Illinois family raises funds for inclusive playground for boy with rare disorder
Bedford Erickson’s rare disorder has made ordinary play harder. His family’s Kankakee campaign reached 99% of a $381,448 goal for an inclusive playground.

Bedford Erickson’s family turned a search for a safer place to play into a larger case for accessibility, as a Kankakee, Illinois, playground project neared completion with 99% of its $381,448 fundraising goal reached.
Bedford, who is 3, was born with Schwartz-Jampel syndrome, a rare genetic disorder marked by permanent muscle stiffness and bone abnormalities. Medical groups describe the condition as one that often becomes apparent in early childhood and can worsen as a child grows, which makes a standard playground far less usable for children with mobility limits or skeletal differences.
Unlimited Play said the Kankakee project was inspired after the nonprofit saw Bedford’s story on TikTok. Bedford’s parents, Hollie Erickson and Jesse Erickson, helped push the campaign into wider view, turning a family challenge into a public appeal for a space built for more than one kind of child. The fundraising page now shows the playground nearly fully financed, placing the project within reach.

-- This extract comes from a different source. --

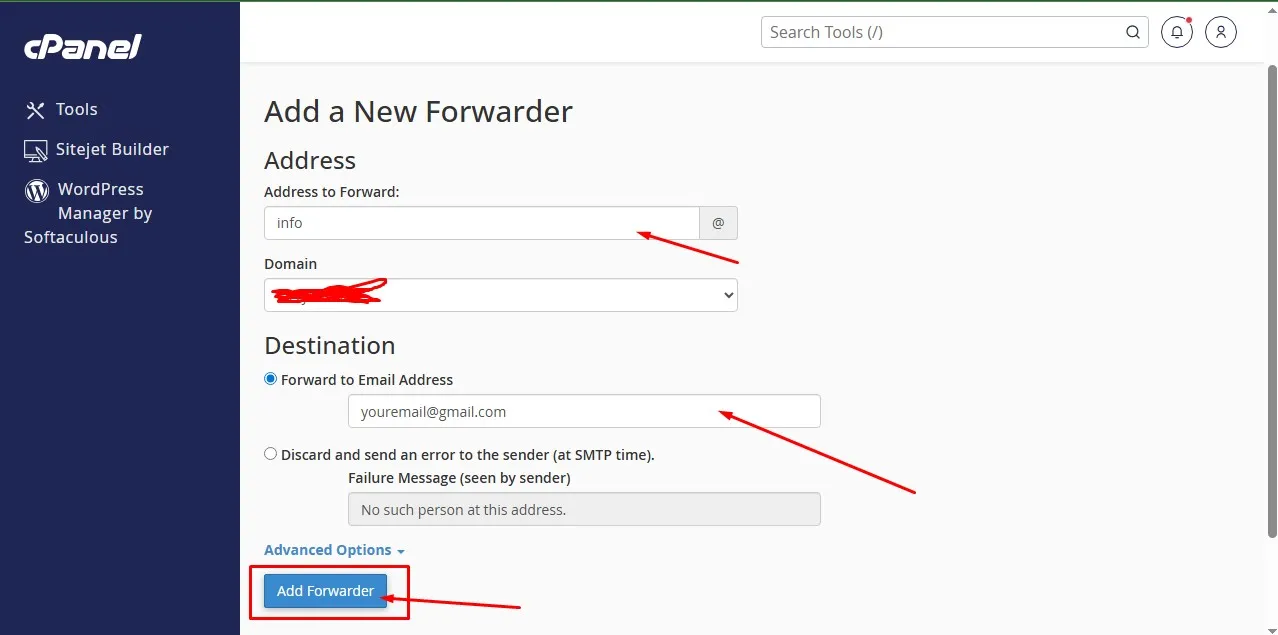The height and width of the screenshot is (635, 1278).
Task: Click the search magnifier icon
Action: pos(1132,31)
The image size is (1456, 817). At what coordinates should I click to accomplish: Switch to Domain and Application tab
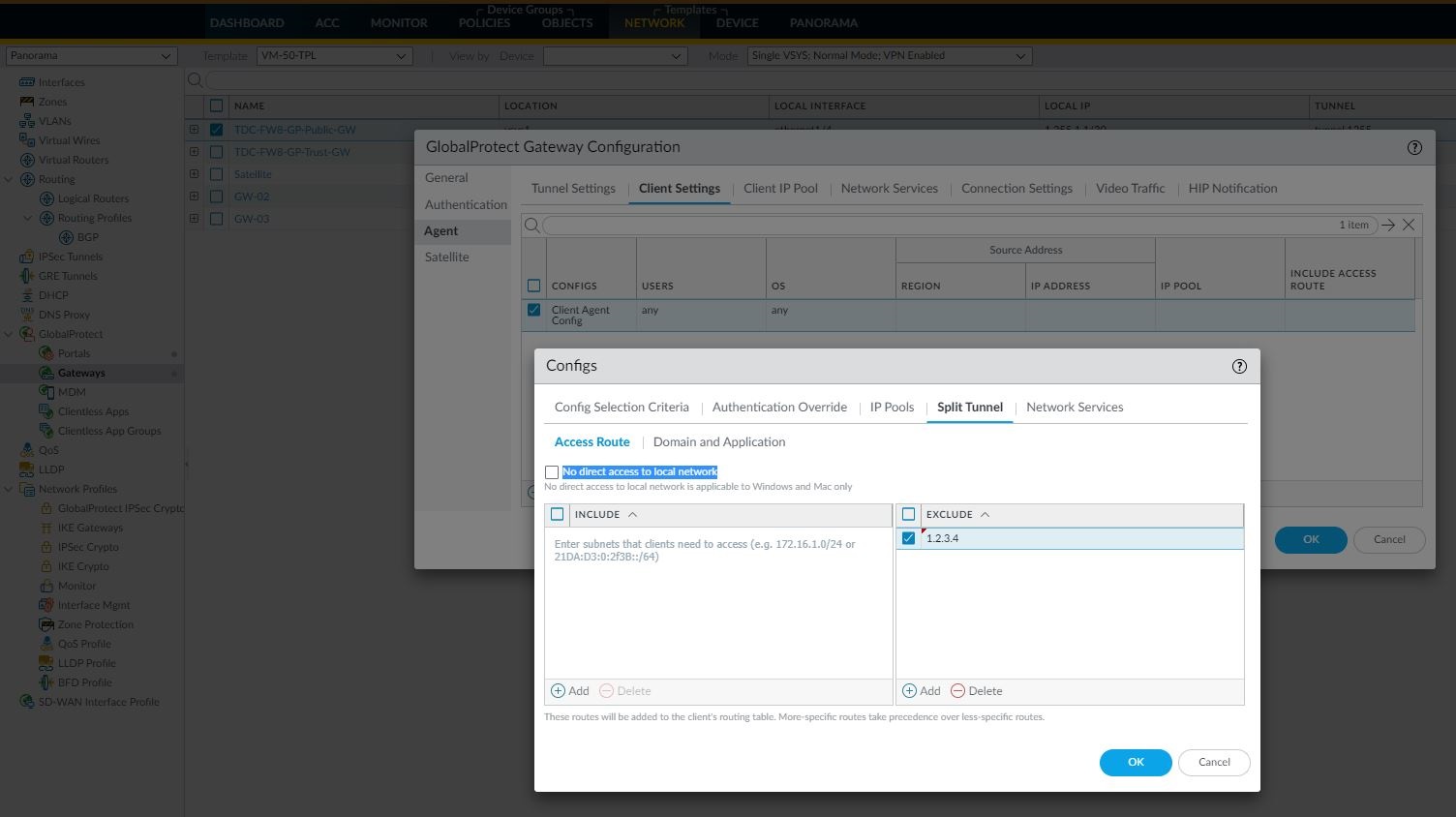pyautogui.click(x=718, y=441)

The design question at the center of Bedford’s story is bigger than one child. Inclusive playgrounds are built so children with and without disabilities can play together, rather than separating families by ability or forcing some children to sit out. Advocacy organizations and health groups say those spaces support physical, cognitive, emotional and social development, while also giving parents, grandparents and caregivers a place to stay together instead of splitting up around equipment that only some children can use.

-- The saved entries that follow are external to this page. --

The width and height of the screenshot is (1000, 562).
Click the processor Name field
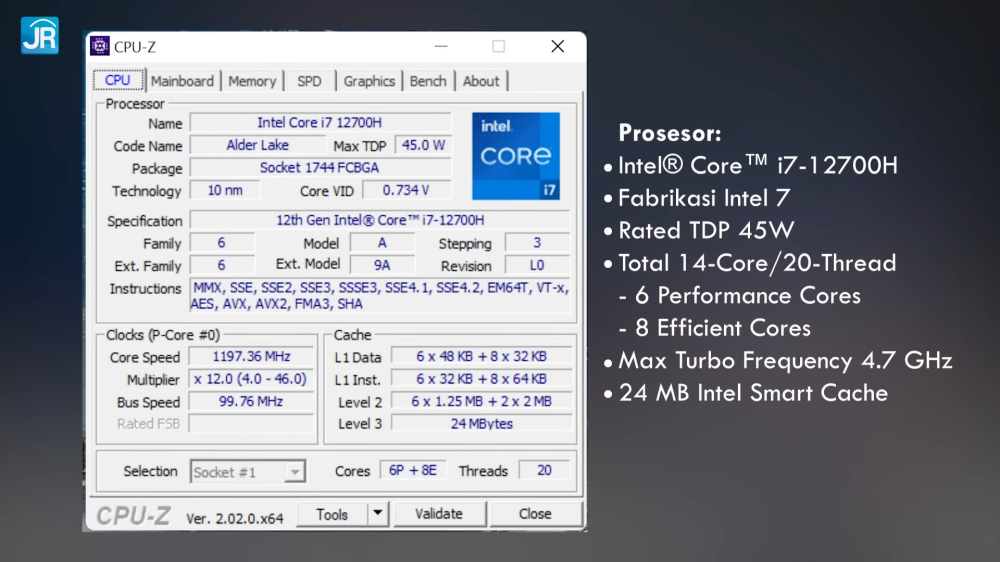coord(320,123)
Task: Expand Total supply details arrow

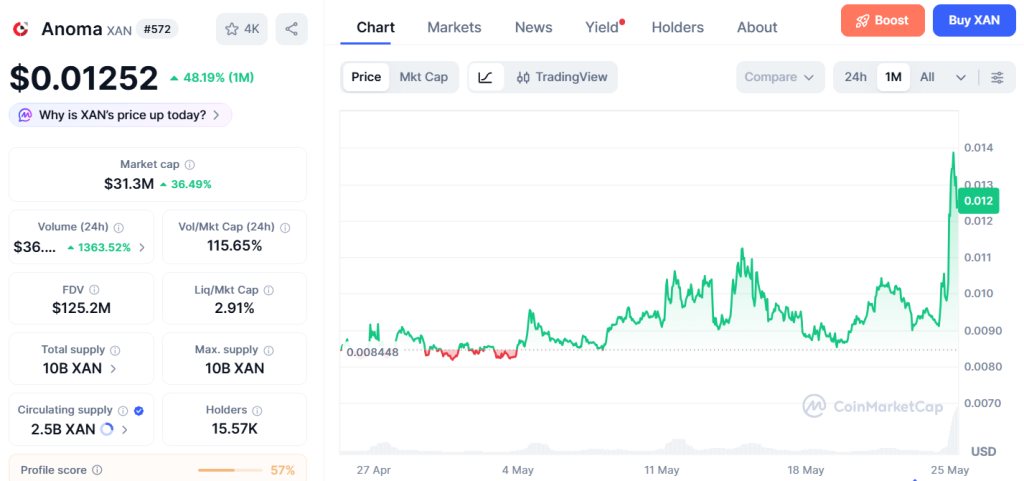Action: click(113, 369)

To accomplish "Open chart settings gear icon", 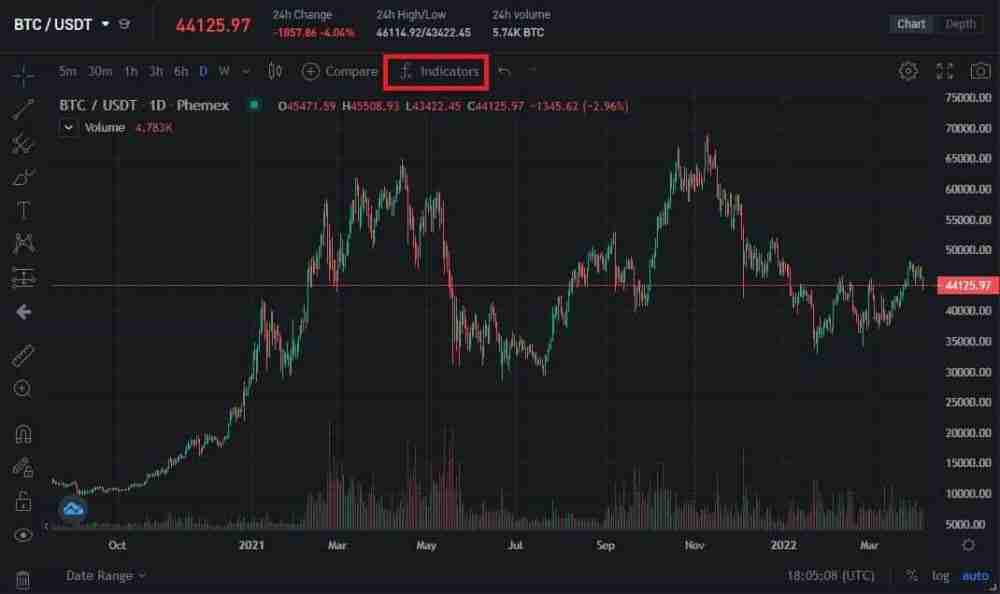I will click(x=908, y=71).
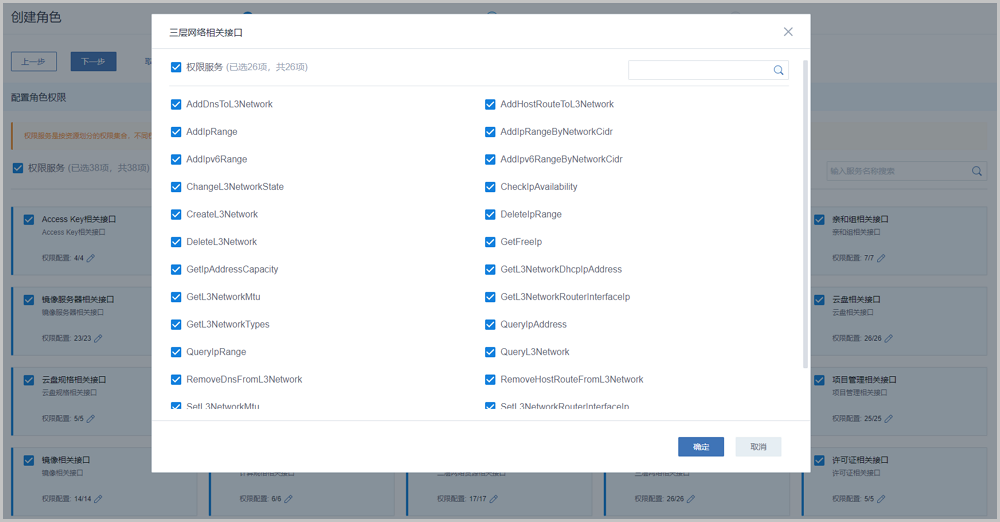Click the edit pencil beside 项目管理 25/25
1000x522 pixels.
click(x=888, y=419)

That broader purpose matters because playgrounds are not just recreational extras. They are community infrastructure, shaping whether public parks welcome children with rare disorders, mobility challenges or other disabilities as full participants. In places like Kankakee, an accessible playground can determine whether a family treats a park as part of daily life or as a space built for someone else.

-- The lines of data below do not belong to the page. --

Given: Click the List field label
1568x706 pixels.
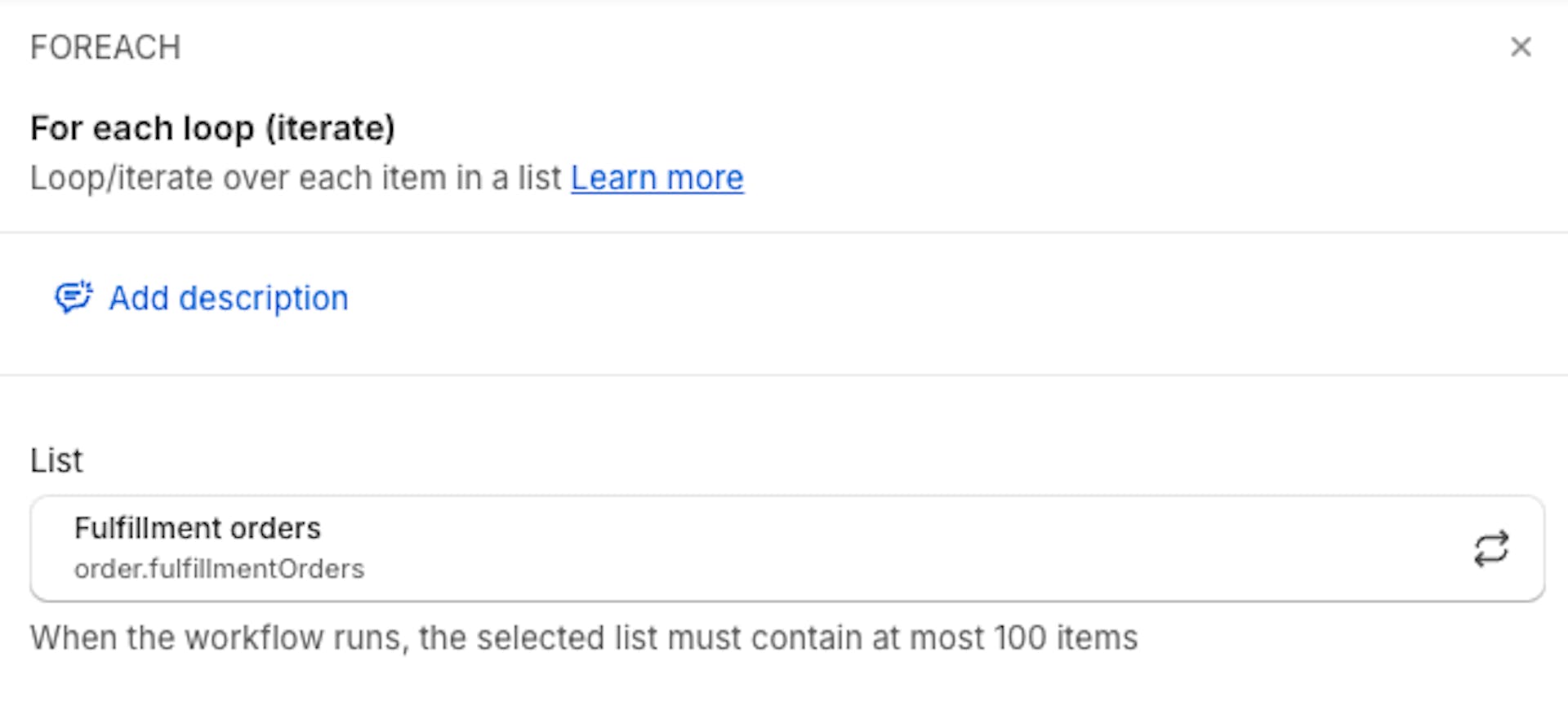Looking at the screenshot, I should coord(56,461).
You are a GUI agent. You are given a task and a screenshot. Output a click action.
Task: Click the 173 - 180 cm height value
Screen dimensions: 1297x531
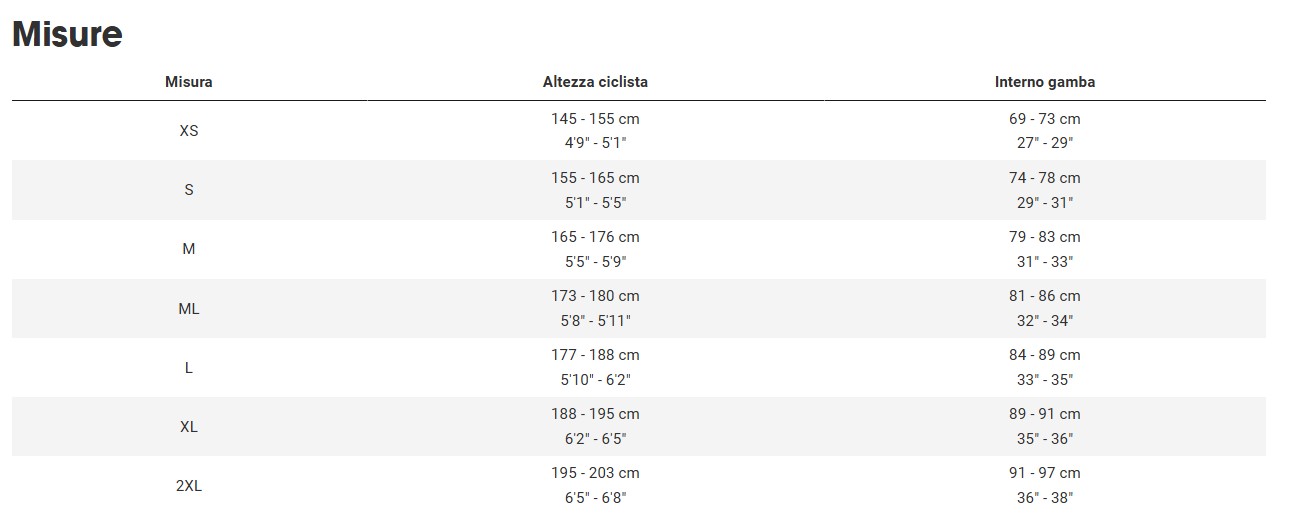(595, 296)
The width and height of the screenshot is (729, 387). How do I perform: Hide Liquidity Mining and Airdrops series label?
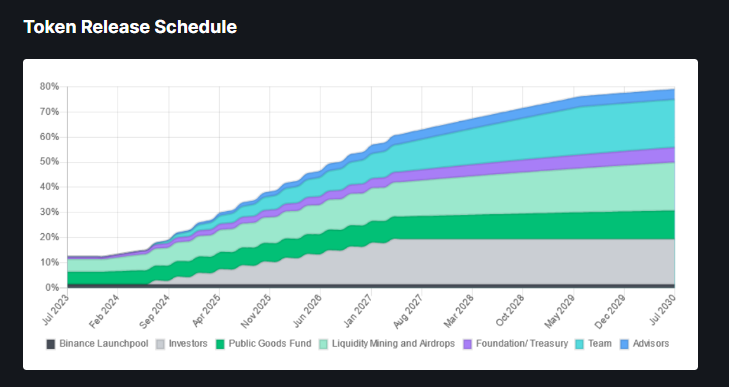tap(393, 344)
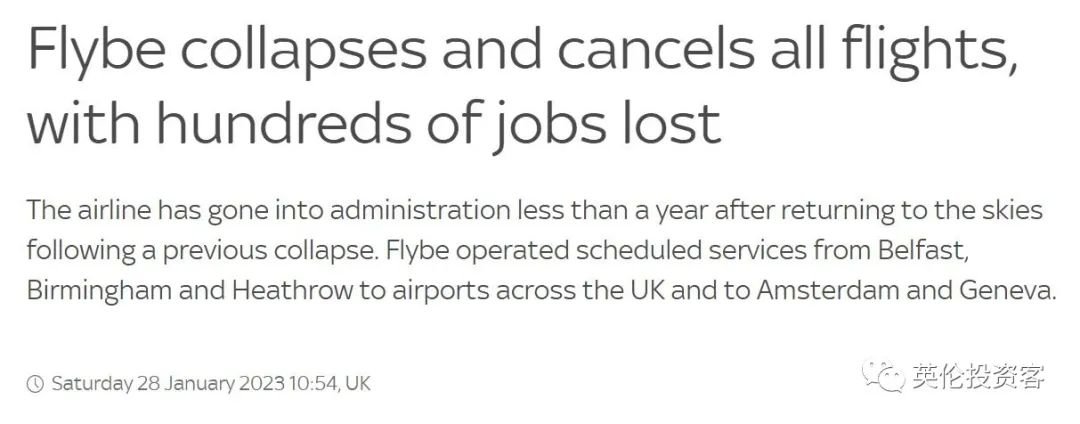Screen dimensions: 1080x424
Task: Click 'Belfast,' in the summary paragraph
Action: pyautogui.click(x=923, y=251)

Bedford’s campaign reflects a wider pattern of family-led fundraising for accessible recreation across the country, with parents increasingly using social media and local support to finance spaces that standard playgrounds have long failed to provide. As this project moves from fundraising to construction, it stands as a local example of a national issue: who public spaces are really designed for, and who has to ask to be included.